[本文]:
**********

00/10/04
彼岸花(ひがんばな)。別名は、曼珠沙華(まんじゅしゃげ)。生薬名は、石蒜(せきさん)。
地方の言葉では、 イッポンカッポン オオスガナ(和歌山)、カジバナ(群馬、福井)、カブレノカッポン(和歌山)、カブレバナ(山口)、カラスノマクラ(岐阜、岡山)、ジイジンバナ(新潟)、シタマガリ(三重)、シビトバナ(和歌山)、ジュズカケバナ(新潟)、ジュズバナ(愛媛)、ソウシキバナ(福井)、チョウチンバナ(福井、山口、愛媛)、テグサレ ドクホウジ(和歌山)、ノアサガオ ハカゲ(和歌山)、ハコボレ(静岡)、ハミズハナミズ(福井)、ハモゲ ハモゲバナ(大分)、ヘソビ(三重)、ヒビノハナ ヘビバナ(静岡、山口)、ホゼバナ(愛媛)、ホトケバナ(茨城)、ボンボラボン(静岡)、ミチワスレグサ(群馬)、ユウレイバナ(群馬、福井) 。 (参考文献:大塚敬節先生の 「漢方と民間薬百科」 (主婦の友社 昭和41年発行) )
この写真は、家の敷地内で今年の9月29日に撮影したものです。
色鮮やかな、その姿。
こころが惹かれます。
秋のお彼岸の時期に咲くので、
彼岸を告げるとして、「彼岸花」と名付けられました。
法華経の 「摩訶曼陀羅華(まかまんだらげ)曼珠沙華(まんじゅしゃげ)」から出たと言われ、梵語(ぼんご=古代インドの文語であるサンスクリットの称)の「天上界の花」「赤い花」の意味を持ちとされています。
外見は鮮やかな赤で、美しい花ですが、根茎には毒性の強いアルカロイドのリコリンという有毒物質を含んでいて、
食べると下痢や嘔吐を催すことがあります。

**********

[分析用データ]:
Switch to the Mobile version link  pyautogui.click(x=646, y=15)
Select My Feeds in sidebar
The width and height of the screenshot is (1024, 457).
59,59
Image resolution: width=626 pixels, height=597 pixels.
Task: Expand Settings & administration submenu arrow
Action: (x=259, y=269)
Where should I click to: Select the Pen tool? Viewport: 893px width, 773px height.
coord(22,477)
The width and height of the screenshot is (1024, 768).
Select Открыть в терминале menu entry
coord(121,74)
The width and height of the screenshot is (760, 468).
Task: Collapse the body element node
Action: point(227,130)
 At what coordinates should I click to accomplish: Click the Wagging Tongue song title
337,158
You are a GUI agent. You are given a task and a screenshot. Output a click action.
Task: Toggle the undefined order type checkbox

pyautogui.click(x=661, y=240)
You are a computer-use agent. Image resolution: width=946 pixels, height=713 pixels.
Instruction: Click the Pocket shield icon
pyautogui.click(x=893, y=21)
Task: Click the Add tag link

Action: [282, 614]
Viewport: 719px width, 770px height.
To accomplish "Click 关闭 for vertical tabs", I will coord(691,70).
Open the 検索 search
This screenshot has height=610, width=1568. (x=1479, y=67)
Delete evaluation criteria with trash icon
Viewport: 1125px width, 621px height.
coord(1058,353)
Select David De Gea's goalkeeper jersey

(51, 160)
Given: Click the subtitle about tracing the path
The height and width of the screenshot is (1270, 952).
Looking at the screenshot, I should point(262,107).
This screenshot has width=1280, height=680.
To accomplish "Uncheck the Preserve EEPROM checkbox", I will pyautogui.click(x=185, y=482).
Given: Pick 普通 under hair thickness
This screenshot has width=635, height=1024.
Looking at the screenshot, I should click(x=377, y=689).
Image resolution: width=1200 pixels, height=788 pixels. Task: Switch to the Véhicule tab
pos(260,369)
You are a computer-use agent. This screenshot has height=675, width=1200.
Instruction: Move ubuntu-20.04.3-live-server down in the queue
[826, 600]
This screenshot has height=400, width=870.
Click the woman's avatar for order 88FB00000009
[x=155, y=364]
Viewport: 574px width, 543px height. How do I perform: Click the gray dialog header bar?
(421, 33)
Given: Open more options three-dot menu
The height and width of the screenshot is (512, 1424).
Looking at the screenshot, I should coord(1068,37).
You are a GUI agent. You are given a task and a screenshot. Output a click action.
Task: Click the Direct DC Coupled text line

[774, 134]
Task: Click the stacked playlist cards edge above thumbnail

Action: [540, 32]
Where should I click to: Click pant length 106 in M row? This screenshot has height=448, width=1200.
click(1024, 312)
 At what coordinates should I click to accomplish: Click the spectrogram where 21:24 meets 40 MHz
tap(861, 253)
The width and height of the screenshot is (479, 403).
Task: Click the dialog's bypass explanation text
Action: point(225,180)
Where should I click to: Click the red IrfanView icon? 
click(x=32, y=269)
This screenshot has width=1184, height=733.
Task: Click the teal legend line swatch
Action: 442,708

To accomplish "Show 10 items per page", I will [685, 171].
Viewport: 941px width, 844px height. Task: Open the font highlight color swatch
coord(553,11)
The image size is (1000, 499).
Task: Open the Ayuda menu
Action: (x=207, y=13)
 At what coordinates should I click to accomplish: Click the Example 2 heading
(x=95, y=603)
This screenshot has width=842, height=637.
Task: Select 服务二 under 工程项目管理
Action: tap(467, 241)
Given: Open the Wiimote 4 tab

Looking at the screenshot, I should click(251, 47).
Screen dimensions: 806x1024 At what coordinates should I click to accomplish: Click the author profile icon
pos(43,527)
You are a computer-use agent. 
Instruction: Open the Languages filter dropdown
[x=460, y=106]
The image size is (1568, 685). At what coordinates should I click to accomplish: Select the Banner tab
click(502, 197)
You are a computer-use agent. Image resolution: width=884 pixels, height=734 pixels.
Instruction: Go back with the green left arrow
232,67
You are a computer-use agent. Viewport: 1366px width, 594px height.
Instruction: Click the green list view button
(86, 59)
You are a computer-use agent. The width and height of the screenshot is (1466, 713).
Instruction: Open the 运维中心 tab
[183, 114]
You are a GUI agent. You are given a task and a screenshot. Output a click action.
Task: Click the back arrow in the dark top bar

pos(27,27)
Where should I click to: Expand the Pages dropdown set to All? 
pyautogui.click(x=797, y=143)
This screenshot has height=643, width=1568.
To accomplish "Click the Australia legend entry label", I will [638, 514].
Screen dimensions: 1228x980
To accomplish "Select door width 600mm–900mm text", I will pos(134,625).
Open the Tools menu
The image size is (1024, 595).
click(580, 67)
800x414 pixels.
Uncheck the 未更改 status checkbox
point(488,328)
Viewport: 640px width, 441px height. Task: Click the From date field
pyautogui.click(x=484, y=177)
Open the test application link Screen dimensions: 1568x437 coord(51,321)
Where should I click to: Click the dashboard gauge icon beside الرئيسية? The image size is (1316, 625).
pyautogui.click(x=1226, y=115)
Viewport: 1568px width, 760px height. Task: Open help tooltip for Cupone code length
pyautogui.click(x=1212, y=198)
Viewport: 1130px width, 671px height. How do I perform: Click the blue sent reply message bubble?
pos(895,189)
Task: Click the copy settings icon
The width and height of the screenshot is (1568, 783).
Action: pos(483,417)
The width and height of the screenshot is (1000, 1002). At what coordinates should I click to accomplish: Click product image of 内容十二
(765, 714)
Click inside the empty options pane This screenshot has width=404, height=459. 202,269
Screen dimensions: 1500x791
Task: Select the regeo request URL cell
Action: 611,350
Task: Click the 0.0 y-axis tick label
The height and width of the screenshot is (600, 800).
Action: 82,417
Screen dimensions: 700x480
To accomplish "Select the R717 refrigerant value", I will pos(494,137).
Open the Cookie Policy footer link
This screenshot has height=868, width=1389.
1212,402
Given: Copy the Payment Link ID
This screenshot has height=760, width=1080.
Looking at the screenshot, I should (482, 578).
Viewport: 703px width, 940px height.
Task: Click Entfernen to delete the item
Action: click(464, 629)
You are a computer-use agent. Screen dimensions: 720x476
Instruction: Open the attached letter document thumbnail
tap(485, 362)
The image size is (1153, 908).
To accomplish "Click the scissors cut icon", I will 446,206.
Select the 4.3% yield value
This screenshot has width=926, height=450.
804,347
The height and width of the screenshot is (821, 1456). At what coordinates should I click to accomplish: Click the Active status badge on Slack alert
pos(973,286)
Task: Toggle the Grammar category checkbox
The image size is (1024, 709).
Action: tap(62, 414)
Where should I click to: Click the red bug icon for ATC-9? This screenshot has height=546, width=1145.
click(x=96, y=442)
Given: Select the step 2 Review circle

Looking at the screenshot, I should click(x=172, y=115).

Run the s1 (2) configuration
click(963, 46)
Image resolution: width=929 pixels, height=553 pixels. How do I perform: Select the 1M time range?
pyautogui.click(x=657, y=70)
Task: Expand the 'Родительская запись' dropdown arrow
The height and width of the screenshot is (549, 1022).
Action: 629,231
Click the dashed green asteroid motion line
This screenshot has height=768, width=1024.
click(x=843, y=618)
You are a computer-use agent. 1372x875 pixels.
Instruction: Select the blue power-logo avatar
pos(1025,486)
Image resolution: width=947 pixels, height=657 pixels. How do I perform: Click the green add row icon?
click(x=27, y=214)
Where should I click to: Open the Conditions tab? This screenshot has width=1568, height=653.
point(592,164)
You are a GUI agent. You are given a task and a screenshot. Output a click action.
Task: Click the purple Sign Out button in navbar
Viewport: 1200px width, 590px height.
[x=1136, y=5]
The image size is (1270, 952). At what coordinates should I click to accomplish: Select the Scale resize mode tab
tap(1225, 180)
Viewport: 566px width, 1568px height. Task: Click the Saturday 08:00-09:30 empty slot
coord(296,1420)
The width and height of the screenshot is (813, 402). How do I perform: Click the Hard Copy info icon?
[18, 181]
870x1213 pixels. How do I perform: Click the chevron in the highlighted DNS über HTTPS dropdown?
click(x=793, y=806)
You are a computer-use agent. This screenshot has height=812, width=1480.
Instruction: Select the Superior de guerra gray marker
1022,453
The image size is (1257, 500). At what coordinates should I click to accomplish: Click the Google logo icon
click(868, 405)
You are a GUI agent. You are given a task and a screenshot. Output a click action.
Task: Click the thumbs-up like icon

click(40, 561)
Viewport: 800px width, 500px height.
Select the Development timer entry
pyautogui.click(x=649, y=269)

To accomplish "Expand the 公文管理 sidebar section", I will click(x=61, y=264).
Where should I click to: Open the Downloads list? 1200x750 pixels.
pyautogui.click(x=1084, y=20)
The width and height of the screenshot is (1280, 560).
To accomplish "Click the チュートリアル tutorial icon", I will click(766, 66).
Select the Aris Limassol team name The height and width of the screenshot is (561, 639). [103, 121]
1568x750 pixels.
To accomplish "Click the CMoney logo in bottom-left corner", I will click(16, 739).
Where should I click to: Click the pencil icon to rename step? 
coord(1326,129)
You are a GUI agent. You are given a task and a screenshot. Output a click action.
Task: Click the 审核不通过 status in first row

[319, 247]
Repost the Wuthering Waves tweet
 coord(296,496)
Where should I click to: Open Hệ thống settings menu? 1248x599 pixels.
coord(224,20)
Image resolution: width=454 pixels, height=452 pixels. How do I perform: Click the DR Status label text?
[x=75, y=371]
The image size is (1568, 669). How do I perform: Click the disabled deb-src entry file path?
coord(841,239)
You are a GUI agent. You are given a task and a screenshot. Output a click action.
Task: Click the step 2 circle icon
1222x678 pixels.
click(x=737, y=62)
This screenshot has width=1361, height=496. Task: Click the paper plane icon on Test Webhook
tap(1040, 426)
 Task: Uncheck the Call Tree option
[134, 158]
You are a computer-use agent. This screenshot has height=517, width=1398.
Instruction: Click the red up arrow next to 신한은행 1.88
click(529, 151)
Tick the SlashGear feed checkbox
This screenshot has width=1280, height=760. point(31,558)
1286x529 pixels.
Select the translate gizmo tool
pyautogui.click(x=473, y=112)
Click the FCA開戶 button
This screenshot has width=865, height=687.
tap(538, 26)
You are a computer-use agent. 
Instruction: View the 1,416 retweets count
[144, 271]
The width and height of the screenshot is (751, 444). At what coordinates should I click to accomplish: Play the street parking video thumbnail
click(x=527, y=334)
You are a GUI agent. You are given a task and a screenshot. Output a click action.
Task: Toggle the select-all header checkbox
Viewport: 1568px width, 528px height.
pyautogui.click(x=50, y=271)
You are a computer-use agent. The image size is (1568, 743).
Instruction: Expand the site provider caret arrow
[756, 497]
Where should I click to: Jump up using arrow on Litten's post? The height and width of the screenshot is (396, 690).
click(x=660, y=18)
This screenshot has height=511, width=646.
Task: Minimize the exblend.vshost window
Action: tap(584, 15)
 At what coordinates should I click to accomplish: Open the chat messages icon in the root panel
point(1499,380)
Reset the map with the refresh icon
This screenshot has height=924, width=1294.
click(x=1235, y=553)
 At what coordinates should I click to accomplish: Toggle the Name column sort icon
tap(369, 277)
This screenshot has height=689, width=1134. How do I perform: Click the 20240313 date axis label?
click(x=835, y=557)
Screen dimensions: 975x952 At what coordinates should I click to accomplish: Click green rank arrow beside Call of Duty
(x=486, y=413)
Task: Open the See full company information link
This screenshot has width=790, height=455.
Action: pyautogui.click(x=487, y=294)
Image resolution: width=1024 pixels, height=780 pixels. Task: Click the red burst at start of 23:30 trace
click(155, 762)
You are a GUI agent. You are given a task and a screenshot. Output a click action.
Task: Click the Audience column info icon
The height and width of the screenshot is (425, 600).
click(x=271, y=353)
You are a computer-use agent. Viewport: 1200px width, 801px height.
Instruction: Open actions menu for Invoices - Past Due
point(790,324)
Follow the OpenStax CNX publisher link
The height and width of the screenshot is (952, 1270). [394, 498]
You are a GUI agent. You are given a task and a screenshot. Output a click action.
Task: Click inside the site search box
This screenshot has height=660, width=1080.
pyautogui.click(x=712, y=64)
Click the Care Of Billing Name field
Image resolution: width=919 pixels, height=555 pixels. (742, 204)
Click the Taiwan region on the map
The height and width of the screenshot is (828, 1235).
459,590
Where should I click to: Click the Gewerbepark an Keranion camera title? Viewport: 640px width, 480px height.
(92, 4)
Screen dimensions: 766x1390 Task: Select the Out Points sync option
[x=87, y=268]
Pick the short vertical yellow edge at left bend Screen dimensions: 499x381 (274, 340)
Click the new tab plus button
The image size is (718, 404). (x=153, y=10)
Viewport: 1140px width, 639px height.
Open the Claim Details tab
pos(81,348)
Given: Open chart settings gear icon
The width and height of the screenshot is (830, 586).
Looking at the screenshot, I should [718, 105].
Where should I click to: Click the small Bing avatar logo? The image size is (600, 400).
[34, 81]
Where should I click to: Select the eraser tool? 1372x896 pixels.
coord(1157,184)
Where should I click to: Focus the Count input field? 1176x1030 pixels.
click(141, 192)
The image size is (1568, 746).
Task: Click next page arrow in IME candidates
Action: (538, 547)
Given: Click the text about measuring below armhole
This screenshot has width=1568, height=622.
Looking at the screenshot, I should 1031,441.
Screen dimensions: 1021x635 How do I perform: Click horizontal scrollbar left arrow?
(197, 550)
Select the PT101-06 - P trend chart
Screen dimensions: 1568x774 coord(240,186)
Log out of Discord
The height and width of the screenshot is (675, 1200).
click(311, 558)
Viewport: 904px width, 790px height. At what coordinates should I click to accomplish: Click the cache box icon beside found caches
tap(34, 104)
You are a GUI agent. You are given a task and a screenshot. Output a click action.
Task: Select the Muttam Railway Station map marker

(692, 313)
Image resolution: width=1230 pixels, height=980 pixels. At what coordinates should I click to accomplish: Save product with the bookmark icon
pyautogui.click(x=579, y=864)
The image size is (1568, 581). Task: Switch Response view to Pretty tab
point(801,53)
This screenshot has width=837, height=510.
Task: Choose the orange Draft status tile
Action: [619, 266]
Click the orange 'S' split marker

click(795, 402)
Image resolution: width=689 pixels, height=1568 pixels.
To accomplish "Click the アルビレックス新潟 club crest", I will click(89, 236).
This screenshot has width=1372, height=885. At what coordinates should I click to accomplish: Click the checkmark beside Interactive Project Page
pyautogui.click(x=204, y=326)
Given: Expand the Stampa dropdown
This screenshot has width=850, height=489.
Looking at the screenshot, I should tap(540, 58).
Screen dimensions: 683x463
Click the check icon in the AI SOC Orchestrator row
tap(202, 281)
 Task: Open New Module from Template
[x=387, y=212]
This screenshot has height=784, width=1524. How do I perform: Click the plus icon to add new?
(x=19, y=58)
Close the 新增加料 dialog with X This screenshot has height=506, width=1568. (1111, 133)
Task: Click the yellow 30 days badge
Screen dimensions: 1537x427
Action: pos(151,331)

**********

[課題 1]:
彼岸花についての文章に挙げられた地方の呼び名のうち、福井の言葉として示されているものをすべて書き出してください。
[課題 2]:
彼岸花についての文章のうち、「この写真は、家の敷地内で今年の9月29日に撮影したものです。」から「食べると下痢や嘔吐を催すことがあります。」までのすべてを、一字一句違えずに書き写してください。

[解答 1]:
カジバナ、ソウシキバナ、チョウチンバナ、ハミズハナミズ、ユウレイバナ

[解答 2]:
この写真は、家の敷地内で今年の9月29日に撮影したものです。
色鮮やかな、その姿。
こころが惹かれます。
秋のお彼岸の時期に咲くので、
彼岸を告げるとして、「彼岸花」と名付けられました。
法華経の 「摩訶曼陀羅華(まかまんだらげ)曼珠沙華(まんじゅしゃげ)」から出たと言われ、梵語(ぼんご=古代インドの文語であるサンスクリットの称)の「天上界の花」「赤い花」の意味を持ちとされています。
外見は鮮やかな赤で、美しい花ですが、根茎には毒性の強いアルカロイドのリコリンという有毒物質を含んでいて、
食べると下痢や嘔吐を催すことがあります。